Passage affiché

Dans le petit photomontage ci-dessous, j’ai essayé de retranscrire l’effet « avant/après » : les couleurs sont beaucoup plus saturées et contrastées, comme si on avait appliqué un « filtre Instagram » sur la réalité.

Cette analogie a toutefois ses limites : sur un logiciel de retouche d’image, si on augmente le contraste et la saturation au maximum, cela va finir par dégrader la qualité de l’image, qui ne comportera plus qu’une dizaine de couleurs maximalement saturées et contrastées.

Ici, cependant, ce « maximum » semble être repoussé. En regardant le ciel un jour ensoleillé, j’ai découvert une couleur que je n’avais jamais vu auparavant, qu’on pourrait appeler le « super-bleu » : un bleu tellement vivide et intense qu’il n’est observable nulle part, dans un état normal.

Il y a également des effets qui vont au-delà d’une simple « augmentation de résolution ». Par exemple, les contours des objets semblent extrêmement nets, presque tranchants. Cela transforme la moindre plante en oeuvre d’art fascinante, que l’on pourrait regarder pendant des heures. Une simple bouteille d’eau devient un cristal étincelant de mille feux. Les motifs dans les nuages semblent incroyablement complexes et profonds. Une photo de paysage sur un ordinateur semble être « en 3D », comme si on voyait réellement le paysage photographié.

Cela peut donner lieu à des expériences magnifiques lorsqu’on se balade dans la nature, ou dans une zone résidentielle tranquille. Toutefois, dans une zone très dense et fréquentée (gare, métro…), cette « augmentation » peut devenir un handicap : on peut ressentir une sorte d’overdose visuelle, épuisante voire angoissante. Dans une perspective transhumaniste, la véritable « augmentation » ne serait donc pas d’avoir cette vision de manière permanente, mais plutôt de pouvoir moduler cet effet à volonté.

Synesthésie musicale

Similairement à la vision, écouter de la musique dans cet état peut être une expérience radicalement différente. Une musique que l’on a déjà écoutée des dizaines de fois peut soudain devenir une nouvelle musique, beaucoup plus profonde et intense, beaucoup plus entraînante ou émouvante, évoquant beaucoup plus de choses.

Un simple son est ressenti de manière très différente. Un commentaire que je lis souvent, sous des vidéos musicales sur YouTube, c’est : « Wow, this music SLAPS so hard! » (« cette musique met de grosses gifles ! »). Si on trouve qu’une musique « slaps » en temps normal, ici, ce ne sont plus de simples gifles qu’elle me met, mais des gifles de Superman !

Travail à faire
A. Dans le passage sur la vision et la musique, quel nom est donné à la couleur découverte en regardant le ciel un jour ensoleillé ?
B. Reprenez le passage sur la vision et la musique à partir de l'endroit où il s'arrête.

Entrées de position des éléments
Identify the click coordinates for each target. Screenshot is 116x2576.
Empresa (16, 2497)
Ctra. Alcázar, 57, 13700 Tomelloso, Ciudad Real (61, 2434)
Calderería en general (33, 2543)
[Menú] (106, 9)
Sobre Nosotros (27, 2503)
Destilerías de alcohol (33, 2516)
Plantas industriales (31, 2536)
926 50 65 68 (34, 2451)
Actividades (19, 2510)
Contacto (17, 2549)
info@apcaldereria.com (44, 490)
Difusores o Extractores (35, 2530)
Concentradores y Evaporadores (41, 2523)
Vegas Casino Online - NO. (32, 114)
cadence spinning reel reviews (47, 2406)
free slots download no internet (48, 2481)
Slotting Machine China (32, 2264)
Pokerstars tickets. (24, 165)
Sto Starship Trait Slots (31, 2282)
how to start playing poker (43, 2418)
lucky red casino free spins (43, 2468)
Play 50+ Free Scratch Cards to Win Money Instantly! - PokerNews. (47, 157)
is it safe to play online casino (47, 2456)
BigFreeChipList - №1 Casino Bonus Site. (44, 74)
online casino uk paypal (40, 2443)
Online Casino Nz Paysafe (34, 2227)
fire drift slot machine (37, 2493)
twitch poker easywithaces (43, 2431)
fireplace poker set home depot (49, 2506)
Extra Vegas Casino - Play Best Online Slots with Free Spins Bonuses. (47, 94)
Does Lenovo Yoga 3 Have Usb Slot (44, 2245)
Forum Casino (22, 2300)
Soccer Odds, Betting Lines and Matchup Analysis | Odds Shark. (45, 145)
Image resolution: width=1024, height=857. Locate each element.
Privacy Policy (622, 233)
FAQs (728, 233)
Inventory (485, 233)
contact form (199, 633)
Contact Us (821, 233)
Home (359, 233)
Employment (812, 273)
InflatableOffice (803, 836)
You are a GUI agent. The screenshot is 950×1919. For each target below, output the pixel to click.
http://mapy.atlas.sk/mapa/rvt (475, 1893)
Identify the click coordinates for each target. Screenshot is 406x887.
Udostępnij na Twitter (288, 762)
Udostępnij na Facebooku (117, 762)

Tâches résolues
A. Le « super-bleu ».

B.
Cela semble être lié au phénomène de synesthésie, largement amplifié par les substances psychédéliques : la capacité à faire des liens entre nos différents sens. Ici, chaque son est fortement « tactile », et m’évoque une texture bien précise, ainsi que certaines images mentales. C’est comme si mon cerveau était un gâteau au chocolat, et que la musique enfonçait ses doigts métalliques dans ce gâteau, me chatouillait directement à l’intérieur du crâne.

La musique la plus intense que j’ai écoutée dans cet état est celle-ci. C’est un obscur sous-genre musical qui ne plaira clairement pas à tout le monde, et je la trouve juste « modérément entraînante » en temps normal. Dans un état psychédélique, cependant, elle me plonge dans un état de transe, accélère mes pensées, me donne l’impression d’être « possédé » par une entité surnaturelle. Notamment le passage de 0:48 à 1:50 : le simple fait de marcher dans la rue en rythme avec la musique, en dansant légèrement, me donne un sentiment de surpuissance, me fait éclater de rire. Chaque son m’évoque des sensations et des images mentales différentes. Si je bats le rythme avec les doigts, à chaque fois que mon pouce « tape » mon index, c’est presque aussi intense que si je frappais une cloche avec un marteau.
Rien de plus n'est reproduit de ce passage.